L'anticorpo monoclonale (semi-sintetico) viene normalmente utilizzato per trattare malattie autoimmuni quali l'artrite idiopatica giovanile, l'artrite reumatoide, l'arterite a cellule giganti e altre sindromi che possono scatenare le tempeste di citochine, ed è proprio per questa ragione che gli scienziati hanno iniziato a testarlo in modalità “off label” (fuori etichetta) e compassionevole sui pazienti affetti da COVID-19. A dimostrarne l'efficacia vi sono stati diverse indagini, e ora se ne aggiunge una nuova tutta italiana che mostra come l'anticorpo regola la risposta infiammatoria.

A condurre la ricerca un team composto da scienziati del Dipartimento di Medicina Sperimentale e Clinica dell'Università di Firenze e di diversi reparti dell'Ospedale universitario Careggi, tra i quali il Centro diagnostico e immunoterapia per citometria a flusso, l'Unità delle Malattie Infettive e Tropicali, l'Unità di Terapia Intensiva e l'Unità di Immunoallergologia.
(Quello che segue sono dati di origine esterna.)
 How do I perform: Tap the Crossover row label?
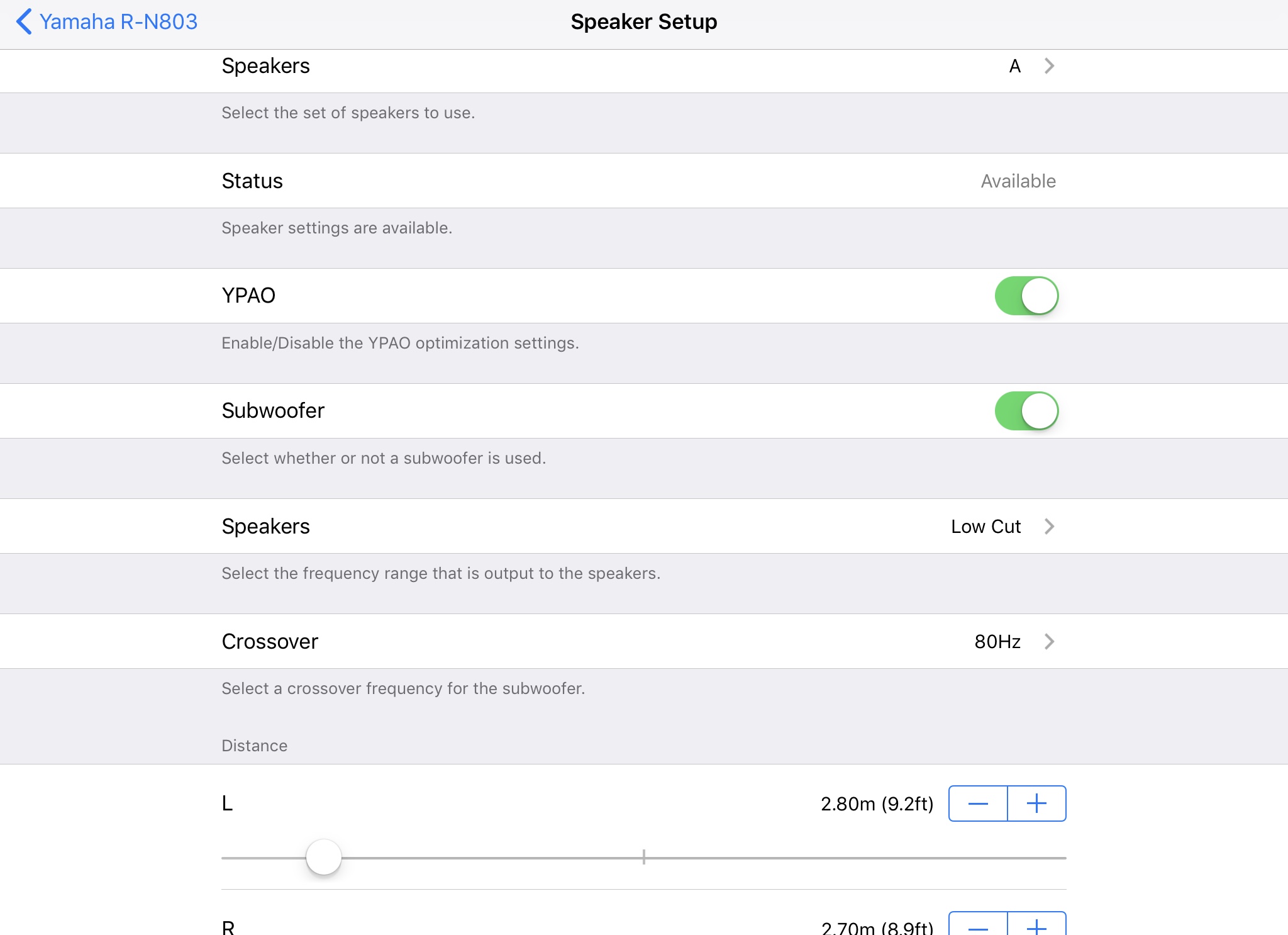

Gli scienziati, coordinati dal professor Francesco Annunziato, docente di Patologia generale presso l'ateneo toscano, hanno coinvolto trenta pazienti positivi al coronavirus di varia gravità, tutti ricoverati presso l’Aou Careggi.
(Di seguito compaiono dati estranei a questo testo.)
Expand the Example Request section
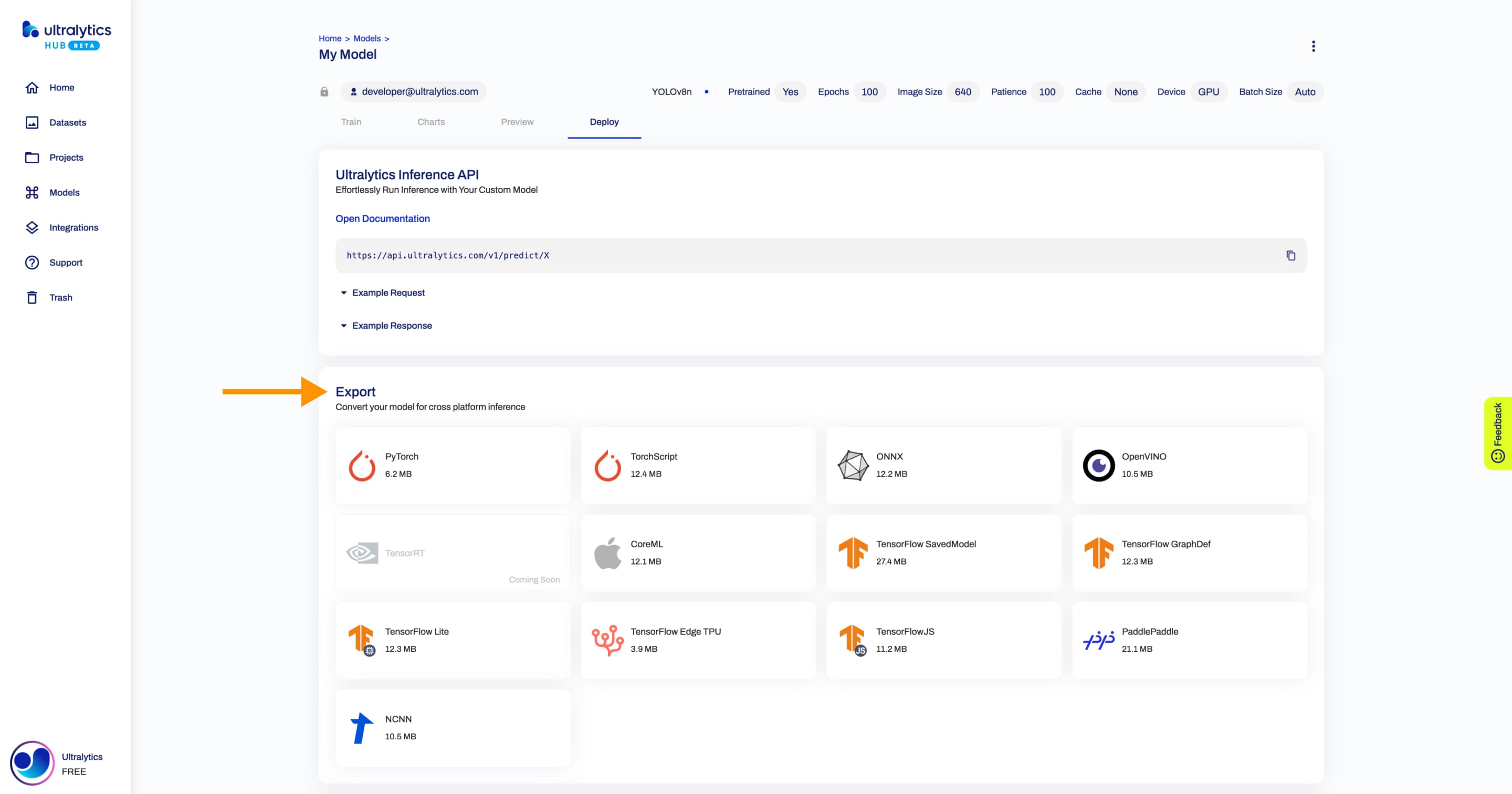This screenshot has width=1512, height=794. [x=383, y=292]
Dalle analisi del sangue è emerso che i pazienti presentavano un numero ridotto di cellule T, B e NK (Natural Killer) circolanti, oltre che una tendenza delle cellule T CD8 + a virare verso una forma meno efficace (senescente). Tutte queste cellule del sistema immunitario, comprese le T CD4 +, mostravano una capacità ridotta nella produzione di citochine antivirali, in particolar modo nei pazienti ricoverati in terapia intensiva. Questi ultimi avevano anche un aumento dell'Interleuchina 6 (IL-6), .a citochina prodotta da macrofagi e linfociti T che stimola il sistema immunitario a combattere un'infezione, ma che è anche alla base delle "tempeste" di cui sopra. L'incremento di queste citochine determina anche un ridotto potenziale citotossico-antivirale delle cellule NK.

Il trattamento off-label con Tocilizumab ha permesso ai ricercatori di neutralizzare l’azione infiammatoria delle citochine e a riattivare la funzionalità citotossica delle Natural Killer. “Un risultato che va nella direzione di aiutare il nostro sistema immunitario a rispondere con maggiore efficacia all’aggressione del SARS-CoV-2”, ha dichiarato il professor Annunziato in un comunicato stampa dell'Università di Firenze. I dettagli della ricerca italiana “Impaired immune cell cytotoxicity in severe COVID-19 is IL-6 dependent” sono stati pubblicato sulla rivista scientifica specializzata Journal of Clinical Investigation.